- YOUR OBJECTIVE:
Please retype the records that appear below, exactly and in full.

** DATA EXTRACT follows **

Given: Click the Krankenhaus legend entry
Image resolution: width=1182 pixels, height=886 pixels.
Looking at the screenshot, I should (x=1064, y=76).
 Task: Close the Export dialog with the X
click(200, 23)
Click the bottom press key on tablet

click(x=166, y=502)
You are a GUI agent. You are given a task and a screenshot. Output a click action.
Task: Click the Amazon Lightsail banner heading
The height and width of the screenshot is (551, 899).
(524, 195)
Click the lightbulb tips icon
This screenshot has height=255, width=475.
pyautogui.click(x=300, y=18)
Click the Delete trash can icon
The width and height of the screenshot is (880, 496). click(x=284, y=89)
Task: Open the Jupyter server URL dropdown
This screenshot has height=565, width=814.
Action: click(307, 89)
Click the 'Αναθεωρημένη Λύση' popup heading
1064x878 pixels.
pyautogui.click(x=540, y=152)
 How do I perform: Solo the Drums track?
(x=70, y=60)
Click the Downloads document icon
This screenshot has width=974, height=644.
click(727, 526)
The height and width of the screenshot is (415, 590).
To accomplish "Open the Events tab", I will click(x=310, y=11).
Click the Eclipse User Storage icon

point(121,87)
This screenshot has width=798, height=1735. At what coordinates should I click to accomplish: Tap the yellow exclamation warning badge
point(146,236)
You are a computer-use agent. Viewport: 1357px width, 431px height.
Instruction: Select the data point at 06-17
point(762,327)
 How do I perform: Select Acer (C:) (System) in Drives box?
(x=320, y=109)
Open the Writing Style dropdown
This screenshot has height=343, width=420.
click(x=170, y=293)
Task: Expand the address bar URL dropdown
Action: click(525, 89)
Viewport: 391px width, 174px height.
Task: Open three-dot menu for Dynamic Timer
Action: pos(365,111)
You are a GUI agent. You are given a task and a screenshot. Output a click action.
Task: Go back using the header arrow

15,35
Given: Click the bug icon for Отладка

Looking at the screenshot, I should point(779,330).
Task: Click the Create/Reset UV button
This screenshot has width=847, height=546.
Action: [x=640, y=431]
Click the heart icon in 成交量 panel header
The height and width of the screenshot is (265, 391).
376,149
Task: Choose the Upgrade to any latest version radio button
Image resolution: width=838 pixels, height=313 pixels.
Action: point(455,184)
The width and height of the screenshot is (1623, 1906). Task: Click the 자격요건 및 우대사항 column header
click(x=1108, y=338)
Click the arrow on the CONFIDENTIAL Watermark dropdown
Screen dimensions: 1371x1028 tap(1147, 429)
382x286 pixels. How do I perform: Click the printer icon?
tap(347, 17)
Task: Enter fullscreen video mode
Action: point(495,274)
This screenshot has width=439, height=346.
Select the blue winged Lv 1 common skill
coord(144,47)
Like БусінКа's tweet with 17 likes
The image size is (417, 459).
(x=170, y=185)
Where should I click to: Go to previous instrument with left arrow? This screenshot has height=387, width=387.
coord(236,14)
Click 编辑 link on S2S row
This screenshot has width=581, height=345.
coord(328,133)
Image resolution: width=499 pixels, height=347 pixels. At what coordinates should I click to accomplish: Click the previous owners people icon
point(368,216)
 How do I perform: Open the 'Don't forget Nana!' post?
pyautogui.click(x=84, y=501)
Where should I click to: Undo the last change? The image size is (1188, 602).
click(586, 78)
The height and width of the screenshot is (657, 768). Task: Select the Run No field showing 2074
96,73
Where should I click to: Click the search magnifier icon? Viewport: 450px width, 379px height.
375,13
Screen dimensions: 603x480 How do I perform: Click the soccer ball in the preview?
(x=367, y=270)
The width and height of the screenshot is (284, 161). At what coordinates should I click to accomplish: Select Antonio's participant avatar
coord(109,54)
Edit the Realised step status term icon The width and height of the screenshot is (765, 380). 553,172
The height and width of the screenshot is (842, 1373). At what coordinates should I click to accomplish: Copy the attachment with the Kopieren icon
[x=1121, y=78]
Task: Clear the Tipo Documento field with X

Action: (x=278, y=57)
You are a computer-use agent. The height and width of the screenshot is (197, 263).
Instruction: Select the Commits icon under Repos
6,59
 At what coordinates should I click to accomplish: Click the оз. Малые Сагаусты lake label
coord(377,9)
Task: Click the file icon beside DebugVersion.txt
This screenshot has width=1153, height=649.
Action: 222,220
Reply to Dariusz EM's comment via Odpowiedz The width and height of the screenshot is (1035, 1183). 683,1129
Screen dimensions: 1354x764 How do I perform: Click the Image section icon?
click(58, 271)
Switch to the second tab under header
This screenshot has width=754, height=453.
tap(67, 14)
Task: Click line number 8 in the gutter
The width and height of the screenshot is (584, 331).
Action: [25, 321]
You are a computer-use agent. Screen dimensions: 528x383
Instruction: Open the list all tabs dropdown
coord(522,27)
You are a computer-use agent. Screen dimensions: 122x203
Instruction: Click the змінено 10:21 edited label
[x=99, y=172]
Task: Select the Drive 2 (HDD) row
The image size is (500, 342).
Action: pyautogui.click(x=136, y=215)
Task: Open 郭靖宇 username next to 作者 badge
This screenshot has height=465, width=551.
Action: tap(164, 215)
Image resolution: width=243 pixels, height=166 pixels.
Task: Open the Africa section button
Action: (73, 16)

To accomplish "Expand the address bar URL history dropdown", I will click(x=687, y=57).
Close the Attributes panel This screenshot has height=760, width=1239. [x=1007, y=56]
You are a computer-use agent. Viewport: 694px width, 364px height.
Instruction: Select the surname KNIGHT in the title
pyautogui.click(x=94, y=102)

** End of DATA EXTRACT **

- RESPONSE AREA:
Given: Click the Krankenhaus legend entry
Image resolution: width=1182 pixels, height=886 pixels.
Looking at the screenshot, I should (x=1064, y=76).
 Task: Close the Export dialog with the X
click(200, 23)
Click the bottom press key on tablet

click(x=166, y=502)
You are a GUI agent. You are given a task and a screenshot. Output a click action.
Task: Click the Amazon Lightsail banner heading
The height and width of the screenshot is (551, 899).
(524, 195)
Click the lightbulb tips icon
This screenshot has height=255, width=475.
pyautogui.click(x=300, y=18)
Click the Delete trash can icon
The width and height of the screenshot is (880, 496). click(x=284, y=89)
Task: Open the Jupyter server URL dropdown
This screenshot has height=565, width=814.
Action: click(307, 89)
Click the 'Αναθεωρημένη Λύση' popup heading
1064x878 pixels.
pyautogui.click(x=540, y=152)
 How do I perform: Solo the Drums track?
(x=70, y=60)
Click the Downloads document icon
This screenshot has width=974, height=644.
click(727, 526)
The height and width of the screenshot is (415, 590).
To accomplish "Open the Events tab", I will click(x=310, y=11).
Click the Eclipse User Storage icon

point(121,87)
This screenshot has width=798, height=1735. At what coordinates should I click to accomplish: Tap the yellow exclamation warning badge
point(146,236)
You are a computer-use agent. Viewport: 1357px width, 431px height.
Instruction: Select the data point at 06-17
point(762,327)
 How do I perform: Select Acer (C:) (System) in Drives box?
(x=320, y=109)
Open the Writing Style dropdown
This screenshot has height=343, width=420.
click(x=170, y=293)
Task: Expand the address bar URL dropdown
Action: click(525, 89)
Viewport: 391px width, 174px height.
Task: Open three-dot menu for Dynamic Timer
Action: pos(365,111)
You are a GUI agent. You are given a task and a screenshot. Output a click action.
Task: Go back using the header arrow

15,35
Given: Click the bug icon for Отладка

Looking at the screenshot, I should point(779,330).
Task: Click the Create/Reset UV button
This screenshot has width=847, height=546.
Action: [x=640, y=431]
Click the heart icon in 成交量 panel header
The height and width of the screenshot is (265, 391).
376,149
Task: Choose the Upgrade to any latest version radio button
Image resolution: width=838 pixels, height=313 pixels.
Action: point(455,184)
The width and height of the screenshot is (1623, 1906). Task: Click the 자격요건 및 우대사항 column header
click(x=1108, y=338)
Click the arrow on the CONFIDENTIAL Watermark dropdown
Screen dimensions: 1371x1028 tap(1147, 429)
382x286 pixels. How do I perform: Click the printer icon?
tap(347, 17)
Task: Enter fullscreen video mode
Action: point(495,274)
This screenshot has width=439, height=346.
Select the blue winged Lv 1 common skill
coord(144,47)
Like БусінКа's tweet with 17 likes
The image size is (417, 459).
(x=170, y=185)
Where should I click to: Go to previous instrument with left arrow? This screenshot has height=387, width=387.
coord(236,14)
Click 编辑 link on S2S row
This screenshot has width=581, height=345.
coord(328,133)
Image resolution: width=499 pixels, height=347 pixels. At what coordinates should I click to accomplish: Click the previous owners people icon
point(368,216)
 How do I perform: Open the 'Don't forget Nana!' post?
pyautogui.click(x=84, y=501)
Where should I click to: Undo the last change? The image size is (1188, 602).
click(586, 78)
The height and width of the screenshot is (657, 768). Task: Select the Run No field showing 2074
96,73
Where should I click to: Click the search magnifier icon? Viewport: 450px width, 379px height.
375,13
Screen dimensions: 603x480 How do I perform: Click the soccer ball in the preview?
(x=367, y=270)
The width and height of the screenshot is (284, 161). At what coordinates should I click to accomplish: Select Antonio's participant avatar
coord(109,54)
Edit the Realised step status term icon The width and height of the screenshot is (765, 380). 553,172
The height and width of the screenshot is (842, 1373). At what coordinates should I click to accomplish: Copy the attachment with the Kopieren icon
[x=1121, y=78]
Task: Clear the Tipo Documento field with X

Action: (x=278, y=57)
You are a computer-use agent. The height and width of the screenshot is (197, 263).
Instruction: Select the Commits icon under Repos
6,59
 At what coordinates should I click to accomplish: Click the оз. Малые Сагаусты lake label
coord(377,9)
Task: Click the file icon beside DebugVersion.txt
This screenshot has width=1153, height=649.
Action: 222,220
Reply to Dariusz EM's comment via Odpowiedz The width and height of the screenshot is (1035, 1183). 683,1129
Screen dimensions: 1354x764 How do I perform: Click the Image section icon?
click(58, 271)
Switch to the second tab under header
This screenshot has width=754, height=453.
tap(67, 14)
Task: Click line number 8 in the gutter
The width and height of the screenshot is (584, 331).
Action: [25, 321]
You are a computer-use agent. Screen dimensions: 528x383
Instruction: Open the list all tabs dropdown
coord(522,27)
You are a computer-use agent. Screen dimensions: 122x203
Instruction: Click the змінено 10:21 edited label
[x=99, y=172]
Task: Select the Drive 2 (HDD) row
The image size is (500, 342).
Action: pyautogui.click(x=136, y=215)
Task: Open 郭靖宇 username next to 作者 badge
This screenshot has height=465, width=551.
Action: tap(164, 215)
Image resolution: width=243 pixels, height=166 pixels.
Task: Open the Africa section button
Action: (73, 16)

To accomplish "Expand the address bar URL history dropdown", I will click(x=687, y=57).
Close the Attributes panel This screenshot has height=760, width=1239. [x=1007, y=56]
You are a computer-use agent. Viewport: 694px width, 364px height.
Instruction: Select the surname KNIGHT in the title
pyautogui.click(x=94, y=102)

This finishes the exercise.